E la guerra? Nessun sentimentalismo, né trionfalismi o eroismi di sorta. Non perché certe cose siano banali, ma perché banale è stato l’uso che se n’è fatto e la malvagia idea di elevarli a stilemi di un genere. Qui invece vengono coniugate l’esigenza di un cinema puro, netto, cristallino, con quella di farti entrare in una storia. Dunkirk spazza via trent’anni di cinema di guerra e si pone ad un livello tale da giocarsela più o meno con chiunque. La simbiosi tra Nolan e quella tremenda ma bellissima macchina che è Hollywood oramai è pressoché totale: l’uno senza l’altro non sono immaginabili. Un lavoro che testimonia la piena maturità di questo cineasta, che mai come in quest’occasione ha trovato la quadratura del proprio cerchio, assimilando i generi per poi tirarne fuori qualcosa di spiccatamente personale, non a tal punto però da negarli, da proporre una rimasticatura sui generis. Viscerale come un horror, appagante come un thriller, poetico come un’opera sperimentale, Dunkirk è la summa composta e per certi versi risolta di un’intera carriera, posta sotto una luce oramai diversa rispetto a buona parte di coloro che orbitano attorno all’industria dorata.

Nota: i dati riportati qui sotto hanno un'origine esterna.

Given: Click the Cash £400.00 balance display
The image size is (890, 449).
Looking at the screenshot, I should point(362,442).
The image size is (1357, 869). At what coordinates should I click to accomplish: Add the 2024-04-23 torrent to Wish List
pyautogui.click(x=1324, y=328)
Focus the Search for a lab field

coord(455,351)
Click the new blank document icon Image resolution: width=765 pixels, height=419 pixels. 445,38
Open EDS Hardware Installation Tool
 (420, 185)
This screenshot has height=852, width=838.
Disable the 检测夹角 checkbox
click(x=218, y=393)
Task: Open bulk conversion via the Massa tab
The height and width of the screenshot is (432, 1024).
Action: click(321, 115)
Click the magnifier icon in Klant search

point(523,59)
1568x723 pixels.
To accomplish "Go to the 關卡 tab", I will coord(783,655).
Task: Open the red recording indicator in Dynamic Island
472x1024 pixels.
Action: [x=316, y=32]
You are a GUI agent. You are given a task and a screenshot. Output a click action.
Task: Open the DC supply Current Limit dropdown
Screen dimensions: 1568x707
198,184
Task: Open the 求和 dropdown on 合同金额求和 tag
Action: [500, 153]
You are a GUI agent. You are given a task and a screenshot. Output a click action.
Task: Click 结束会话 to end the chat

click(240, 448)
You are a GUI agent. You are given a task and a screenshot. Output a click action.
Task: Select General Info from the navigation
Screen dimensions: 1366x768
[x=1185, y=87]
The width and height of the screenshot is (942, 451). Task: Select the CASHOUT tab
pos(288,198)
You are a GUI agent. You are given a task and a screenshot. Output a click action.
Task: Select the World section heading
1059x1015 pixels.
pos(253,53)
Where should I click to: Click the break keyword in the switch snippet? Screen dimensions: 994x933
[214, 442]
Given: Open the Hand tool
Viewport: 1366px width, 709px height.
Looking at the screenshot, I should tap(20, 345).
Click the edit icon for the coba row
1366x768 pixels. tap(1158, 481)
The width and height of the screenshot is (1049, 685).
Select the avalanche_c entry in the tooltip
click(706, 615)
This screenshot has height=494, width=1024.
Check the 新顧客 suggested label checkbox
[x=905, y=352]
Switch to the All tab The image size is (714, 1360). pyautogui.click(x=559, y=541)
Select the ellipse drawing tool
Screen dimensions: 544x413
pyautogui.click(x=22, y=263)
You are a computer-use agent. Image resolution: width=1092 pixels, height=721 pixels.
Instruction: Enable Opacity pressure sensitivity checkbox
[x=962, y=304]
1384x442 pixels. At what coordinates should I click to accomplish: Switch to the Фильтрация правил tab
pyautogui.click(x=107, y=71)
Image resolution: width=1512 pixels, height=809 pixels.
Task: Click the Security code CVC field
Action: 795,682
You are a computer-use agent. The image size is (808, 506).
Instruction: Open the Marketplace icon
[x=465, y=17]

Mai come questa volta, infatti, Nolan è riuscito a bilanciare certa propensione ad un cinema spettacolare, d’impatto, con delle premesse ed un’esecuzione che trovino pieno compimento nell’incipit narrativo di una storia che si ha l’impressione non sia possibile essere riferita meglio di così, con maggiore capacità di affabulare, con più senso d’immersione. Asciugato di tutto ciò che potrebbe distogliere, tenuta a freno la bravura oramai ampiamente riconosciuta, Nolan fabbrica perciò l’ennesimo ingranaggio, fatto di molle e rotelle che combaciano perfettamente, da cui l’impeccabile funzionamento. Epperò, a dispetto di quanto appena rilevato, un viaggio tutt’altro che freddo, distaccato, anzi; niente come il cinema può dar ragione di una determinata condizione calando lo spettatore in un dato contesto. Nolan questo fa, ossia ci catapulta senza fronzoli in un mare di disperazione che muta in riscatto, lo stesso riguardo cui i libri di Storia non saranno mai in grado di darci un’idea altrettanto lucida, quasi esaustiva.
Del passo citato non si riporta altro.